プロセス固有のセッションの場合、システムはセッション GUID とプロセス ID の組み合わせを使用し、コンピューターのスコープ内のセッションを一意に識別します。 したがって、2 つの異なるプロセスのクライアントが、同じセッション GUID を持つ 2 つのプロセス固有のセッションにそれぞれストリームを割り当てる場合、プロセス ID が異なるため、システムはセッションを別個に扱います。 加えて、プロセス間セッションで同じセッション GUID が 1 つ以上のプロセス固有のセッションとして使用されている場合、システムは、同じセッション GUID を共有していても、プロセス固有のセッションとは異なるプロセス セッションとして扱います。

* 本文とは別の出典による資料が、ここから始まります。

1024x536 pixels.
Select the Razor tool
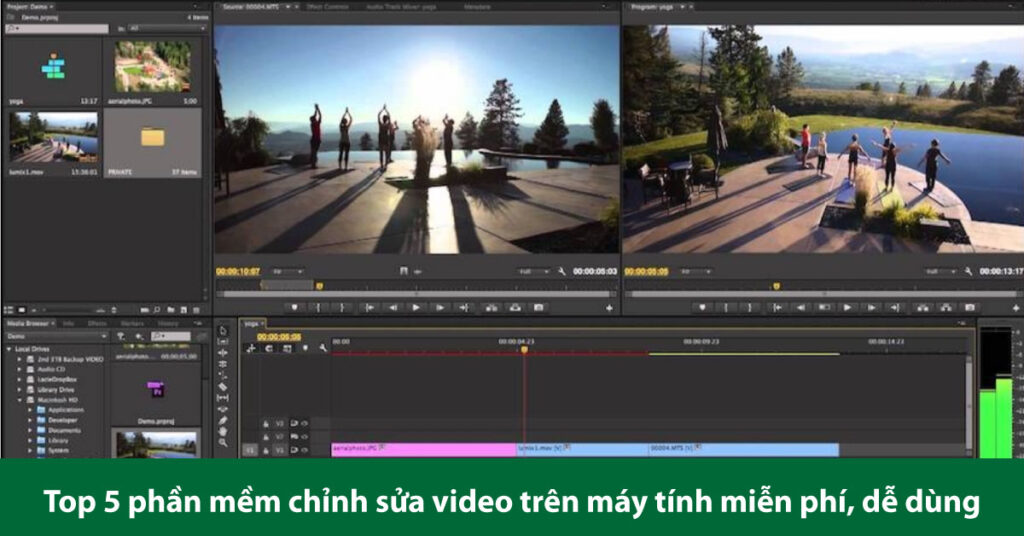click(223, 386)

たとえば、Windows Vista では、Windows マルチメディア waveOutXxx 関数や DirectSound などの上位レベルの API は通常、作成したオーディオ ストリームを、セッション GUID 値 GUID_NULL によって識別される既定のプロセス固有のセッションに割り当てます。 これらの API のクライアントでは、セッションに同じセッション GUID がある場合でも、各クライアント プロセスの既定のセッションは、他のクライアント プロセスの既定のセッションとは異なるものです。 さらに、1 つ以上のアプリケーションがセッション GUID 値 GUID_NULL で識別されるプロセス間セッションにストリームを割り当てる場合、システムはこのプロセス間セッションを、同じセッション GUID を共有する既定のプロセス固有のセッションとは別のものとして扱います。 したがって、Sndvol プログラムは、クライアントの既定のプロセス固有のセッションごとに個別のボリューム コントロールを表示し、そのセッションが存在する場合は、GUID_NULL セッション GUID 値によって識別されるプロセス間セッションの追加のボリューム コントロールを表示します。

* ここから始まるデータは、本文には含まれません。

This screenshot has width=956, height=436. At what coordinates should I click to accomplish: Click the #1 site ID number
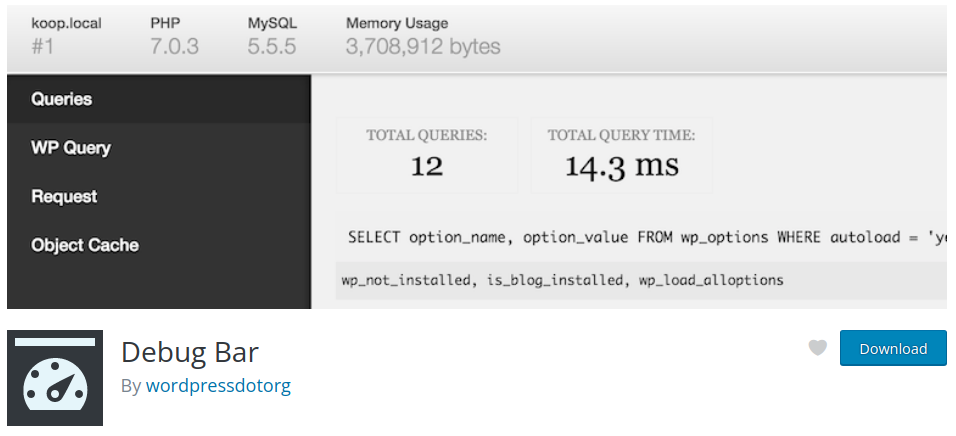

各セッションは、1 つのオーディオ エンドポイント デバイスにのみ関連付けられます。 2 つのセッションが同じセッション GUID とプロセス ID を持つが、異なるデバイスに関連付けられている場合、システムは 2 つのセッションを別個のセッションとして扱います。 キャプチャ ストリームはキャプチャ デバイスにのみ関連付けることができ、レンダリング ストリームはレンダリング デバイスにのみ関連付けることができるため、セッションにはキャプチャ ストリームとレンダリング ストリームの両方を含めることができません。

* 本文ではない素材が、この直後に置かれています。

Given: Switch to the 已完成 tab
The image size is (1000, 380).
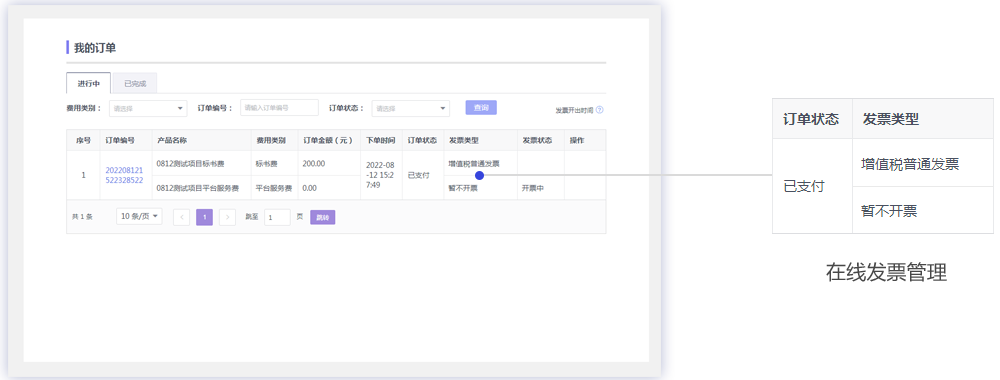Looking at the screenshot, I should [135, 84].
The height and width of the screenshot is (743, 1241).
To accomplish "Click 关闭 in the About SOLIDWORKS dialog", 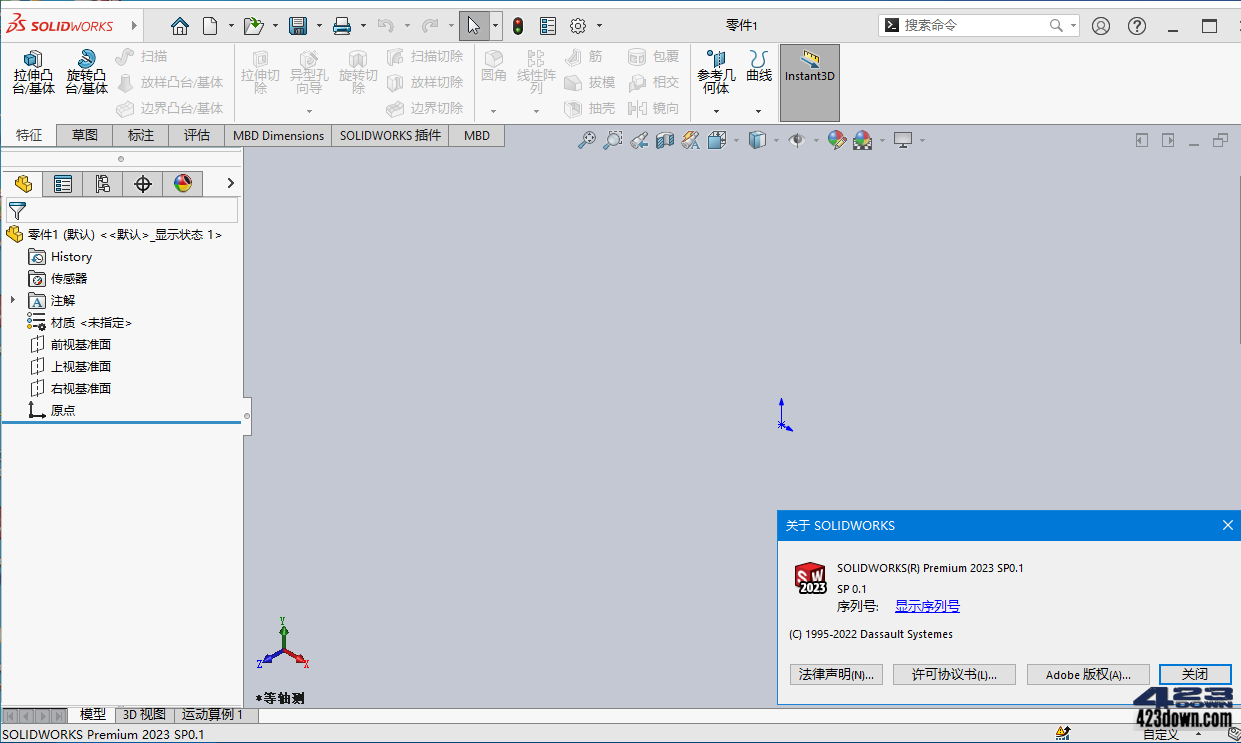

前述のように、セッションのボリュームとミュートの設定は、システムの再起動後も持続します。 アプリケーションの 2 つ以上のインスタンスは、同じセッション GUID を持つプロセス固有のセッションを作成できます。 Sndvol プログラムを通じて、ユーザーはこれらのセッションごとに異なるボリュームとミュート設定を選択できます。 これらのセッションが終了した後、システムは、これらのセッションのうちの 1 つのみ (最後に終了するセッション) の制御設定を保持します。 後で、アプリケーションの新しいインスタンスが以前と同じセッション GUID を使用してプロセス固有のセッションを作成した場合、そのセッションは、以前に保存したボリュームとミュート設定を継承します。
アプリケーションは、関連のない別のアプリケーションが所有するセッションのボリューム レベルにストリームを追加したり、そのボリューム レベルを制御したりしないようにする必要があります。 さらに、アプリケーションは、通知音のシステム管理セッションのボリューム レベルを制御しないようにする必要があります。 ただし、アプリケーションは、PlaySound 関数を呼び出すことにより、通知サウンドのシステム セッションを通じてサウンドを再生できます。 詳しくは、「レガシ オーディオ アプリケーションの通知サウンド」をご覧ください。
アプリケーションは、セッションの状態が変化したときに通知を受け取れるよう登録することができます。 詳細については、「オーディオ セッション イベント」を参照してください。
まれに、プロセス固有のセッションを作成するアプリケーションでは、Sndvol の単一ボリューム制御下にある 2 つ以上のアプリケーション インスタンスのプロセス固有セッションの制御を統合する必要が生じることがあります。 詳細については、「グループ化のパラメーター」をご覧ください。